Это уже не было двумя мнениями, это было двумя процессами развития социальных настроений. И неминуемо должен был наступить разрыв.
Правда, Керенскому в конце июля удалось организовать нечто вроде [второго] коалиционного правительства после формального объединения обоих крыльев общественности. Но это лишь прикрыло, а не ликвидировало кризис… Точнее, локализовало его в самом правительстве. Это я видел своими глазами во время последнего пребывания в Петрограде.

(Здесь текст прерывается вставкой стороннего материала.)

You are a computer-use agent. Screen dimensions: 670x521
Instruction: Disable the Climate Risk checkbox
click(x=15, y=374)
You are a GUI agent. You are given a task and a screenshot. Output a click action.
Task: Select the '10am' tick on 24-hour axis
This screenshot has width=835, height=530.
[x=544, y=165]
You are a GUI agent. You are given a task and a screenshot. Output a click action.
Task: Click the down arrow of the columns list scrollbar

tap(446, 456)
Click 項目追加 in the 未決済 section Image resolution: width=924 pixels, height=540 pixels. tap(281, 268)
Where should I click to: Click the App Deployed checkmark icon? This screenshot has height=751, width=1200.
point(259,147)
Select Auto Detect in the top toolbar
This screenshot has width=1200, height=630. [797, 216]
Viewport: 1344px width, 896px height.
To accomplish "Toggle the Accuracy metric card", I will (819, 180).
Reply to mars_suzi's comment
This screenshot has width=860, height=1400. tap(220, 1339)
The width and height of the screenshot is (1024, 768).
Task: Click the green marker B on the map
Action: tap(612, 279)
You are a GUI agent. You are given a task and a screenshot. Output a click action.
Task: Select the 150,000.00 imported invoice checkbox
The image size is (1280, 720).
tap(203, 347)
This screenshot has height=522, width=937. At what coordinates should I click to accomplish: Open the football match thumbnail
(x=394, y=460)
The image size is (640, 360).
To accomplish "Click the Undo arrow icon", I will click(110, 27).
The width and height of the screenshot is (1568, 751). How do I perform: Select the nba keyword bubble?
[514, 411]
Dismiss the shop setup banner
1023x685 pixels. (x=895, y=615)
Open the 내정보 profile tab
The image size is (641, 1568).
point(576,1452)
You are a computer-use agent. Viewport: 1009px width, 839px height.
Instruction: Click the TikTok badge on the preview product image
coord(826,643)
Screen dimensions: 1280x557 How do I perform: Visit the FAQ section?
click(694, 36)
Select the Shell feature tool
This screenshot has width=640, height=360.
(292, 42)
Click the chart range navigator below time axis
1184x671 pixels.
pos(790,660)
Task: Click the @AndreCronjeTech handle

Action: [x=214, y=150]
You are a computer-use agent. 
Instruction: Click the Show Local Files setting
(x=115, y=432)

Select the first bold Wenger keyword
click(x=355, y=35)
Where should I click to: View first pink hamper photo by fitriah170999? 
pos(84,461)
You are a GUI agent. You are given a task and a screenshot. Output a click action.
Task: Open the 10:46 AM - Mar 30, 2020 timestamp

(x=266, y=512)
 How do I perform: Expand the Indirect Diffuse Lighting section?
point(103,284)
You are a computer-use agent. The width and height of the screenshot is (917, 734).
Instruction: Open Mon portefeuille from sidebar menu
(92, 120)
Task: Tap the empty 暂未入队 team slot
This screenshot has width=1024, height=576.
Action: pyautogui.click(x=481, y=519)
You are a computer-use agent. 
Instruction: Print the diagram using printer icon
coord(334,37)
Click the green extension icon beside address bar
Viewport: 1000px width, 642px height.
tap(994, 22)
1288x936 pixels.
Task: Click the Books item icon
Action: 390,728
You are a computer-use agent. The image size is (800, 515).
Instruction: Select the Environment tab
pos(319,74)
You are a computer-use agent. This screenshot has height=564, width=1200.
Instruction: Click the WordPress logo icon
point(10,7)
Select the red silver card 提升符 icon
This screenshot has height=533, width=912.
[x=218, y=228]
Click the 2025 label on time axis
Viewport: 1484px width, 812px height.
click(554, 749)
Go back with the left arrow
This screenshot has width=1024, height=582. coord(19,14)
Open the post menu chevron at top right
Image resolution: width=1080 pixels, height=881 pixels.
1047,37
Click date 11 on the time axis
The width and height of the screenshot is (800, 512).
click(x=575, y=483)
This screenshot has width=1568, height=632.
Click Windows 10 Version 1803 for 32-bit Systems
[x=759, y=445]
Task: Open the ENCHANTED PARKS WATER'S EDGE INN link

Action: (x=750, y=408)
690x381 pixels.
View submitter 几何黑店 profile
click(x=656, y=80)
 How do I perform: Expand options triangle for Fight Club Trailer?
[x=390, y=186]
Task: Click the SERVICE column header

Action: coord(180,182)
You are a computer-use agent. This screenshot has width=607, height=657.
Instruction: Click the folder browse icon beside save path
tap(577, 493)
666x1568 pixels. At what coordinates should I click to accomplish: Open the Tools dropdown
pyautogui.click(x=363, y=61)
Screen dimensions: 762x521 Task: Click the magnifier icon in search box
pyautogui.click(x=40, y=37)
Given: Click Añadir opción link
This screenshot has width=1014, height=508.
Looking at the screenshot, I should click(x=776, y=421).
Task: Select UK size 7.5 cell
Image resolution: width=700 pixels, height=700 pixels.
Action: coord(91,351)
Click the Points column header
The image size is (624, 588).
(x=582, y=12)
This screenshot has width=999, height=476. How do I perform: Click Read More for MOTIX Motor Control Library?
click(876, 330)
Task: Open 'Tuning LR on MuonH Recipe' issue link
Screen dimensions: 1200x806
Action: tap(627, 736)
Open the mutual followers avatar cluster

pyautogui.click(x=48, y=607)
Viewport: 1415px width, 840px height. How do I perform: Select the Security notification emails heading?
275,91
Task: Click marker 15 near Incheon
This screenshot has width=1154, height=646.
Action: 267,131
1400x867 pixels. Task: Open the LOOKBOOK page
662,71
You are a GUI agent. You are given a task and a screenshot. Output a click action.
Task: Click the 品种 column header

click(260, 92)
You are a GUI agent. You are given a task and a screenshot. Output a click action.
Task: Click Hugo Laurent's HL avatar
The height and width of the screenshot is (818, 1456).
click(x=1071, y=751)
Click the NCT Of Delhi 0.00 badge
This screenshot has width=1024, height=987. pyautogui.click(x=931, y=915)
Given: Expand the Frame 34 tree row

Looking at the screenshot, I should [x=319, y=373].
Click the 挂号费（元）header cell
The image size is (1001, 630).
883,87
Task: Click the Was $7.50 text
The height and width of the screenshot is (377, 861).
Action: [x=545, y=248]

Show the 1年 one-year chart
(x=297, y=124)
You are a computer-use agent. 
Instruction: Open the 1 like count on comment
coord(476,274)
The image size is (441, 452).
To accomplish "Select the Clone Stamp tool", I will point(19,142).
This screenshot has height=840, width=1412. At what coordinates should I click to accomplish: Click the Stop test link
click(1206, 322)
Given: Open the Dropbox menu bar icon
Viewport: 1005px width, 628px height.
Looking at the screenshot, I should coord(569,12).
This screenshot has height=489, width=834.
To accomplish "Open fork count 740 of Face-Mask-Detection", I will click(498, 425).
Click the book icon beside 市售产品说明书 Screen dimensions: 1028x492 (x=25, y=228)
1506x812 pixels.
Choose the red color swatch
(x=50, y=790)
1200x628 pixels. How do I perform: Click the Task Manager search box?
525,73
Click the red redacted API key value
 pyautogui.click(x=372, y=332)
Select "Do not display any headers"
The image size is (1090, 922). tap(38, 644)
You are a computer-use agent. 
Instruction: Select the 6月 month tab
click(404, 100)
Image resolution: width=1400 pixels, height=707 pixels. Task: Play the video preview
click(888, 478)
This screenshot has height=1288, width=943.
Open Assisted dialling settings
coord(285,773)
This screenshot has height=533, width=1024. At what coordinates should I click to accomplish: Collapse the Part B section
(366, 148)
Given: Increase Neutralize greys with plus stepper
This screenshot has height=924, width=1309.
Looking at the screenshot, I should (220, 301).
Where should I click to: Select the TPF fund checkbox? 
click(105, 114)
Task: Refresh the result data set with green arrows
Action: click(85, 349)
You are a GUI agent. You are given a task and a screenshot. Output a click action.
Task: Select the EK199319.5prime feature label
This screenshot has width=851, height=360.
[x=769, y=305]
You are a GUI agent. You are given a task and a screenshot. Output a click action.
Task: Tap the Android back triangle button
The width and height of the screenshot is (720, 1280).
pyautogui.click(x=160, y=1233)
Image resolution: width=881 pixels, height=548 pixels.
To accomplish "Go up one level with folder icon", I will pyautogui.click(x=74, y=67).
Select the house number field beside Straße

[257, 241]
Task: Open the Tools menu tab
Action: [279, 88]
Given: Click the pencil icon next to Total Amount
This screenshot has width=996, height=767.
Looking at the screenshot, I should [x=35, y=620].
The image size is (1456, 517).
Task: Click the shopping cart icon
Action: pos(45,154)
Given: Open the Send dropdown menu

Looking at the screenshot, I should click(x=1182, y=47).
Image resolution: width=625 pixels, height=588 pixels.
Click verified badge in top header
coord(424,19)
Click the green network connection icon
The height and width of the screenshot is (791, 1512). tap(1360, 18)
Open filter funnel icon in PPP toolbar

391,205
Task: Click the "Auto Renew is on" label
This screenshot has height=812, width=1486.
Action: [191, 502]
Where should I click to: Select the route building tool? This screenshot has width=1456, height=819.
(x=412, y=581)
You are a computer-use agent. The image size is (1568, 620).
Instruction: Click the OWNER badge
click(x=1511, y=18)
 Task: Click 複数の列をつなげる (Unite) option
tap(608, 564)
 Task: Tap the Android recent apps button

Поехал я тогда в Петроград, чтобы выяснить возможность моей дальнейшей работы на фронте. С назначением Савинкова управляющим Военным министерством и Филоненко верховным комиссаром мое положение стало довольно неопределенным, потому что я потерял контакт с фактическими руководителями министерства. А работать на фронте в качестве представителя правительства можно было, только чувствуя уверенно все оттенки настроения наверху. Тут, мне казалось, не только не было понимания, но с каждым днем становилось яснее, что понимания и быть не может. Это были скорее мелочи, чем крупные разногласия. Но мелочей было так много, и они были так досадны, что мешали работе. В особенности во всех заявлениях и действиях Филоненко чувствовалось что-то бюрократически-властное, ненужно-формальное. Мне подчас казалось, что институт комиссаров он хотел обратить в новый вид оружия наряду с пехотой и артиллерией, строго централизованный, построенный на принципе формального подчинения.
Отправляясь в Петроград, я имел уже готовое решение уйти в отставку и поступить офицером в один из полков на фронте, чтобы посмотреть, что можно сделать офицеру в армии в современных условиях.
Однако с Савинковым мне удалось увидеться только мельком. Утром, немедленно после приезда, я отправился к нему. У него сидел министр исповеданий Карташев. Савинков просил меня зайти вечером – поговорить подробнее. Вечером я застал у него Филоненко, приехавшего в Петроград вместе с Корниловым.
Савинков сообщил мне, что он уже частное лицо, так как подал в отставку и отставка принята. Я выразил сожаление.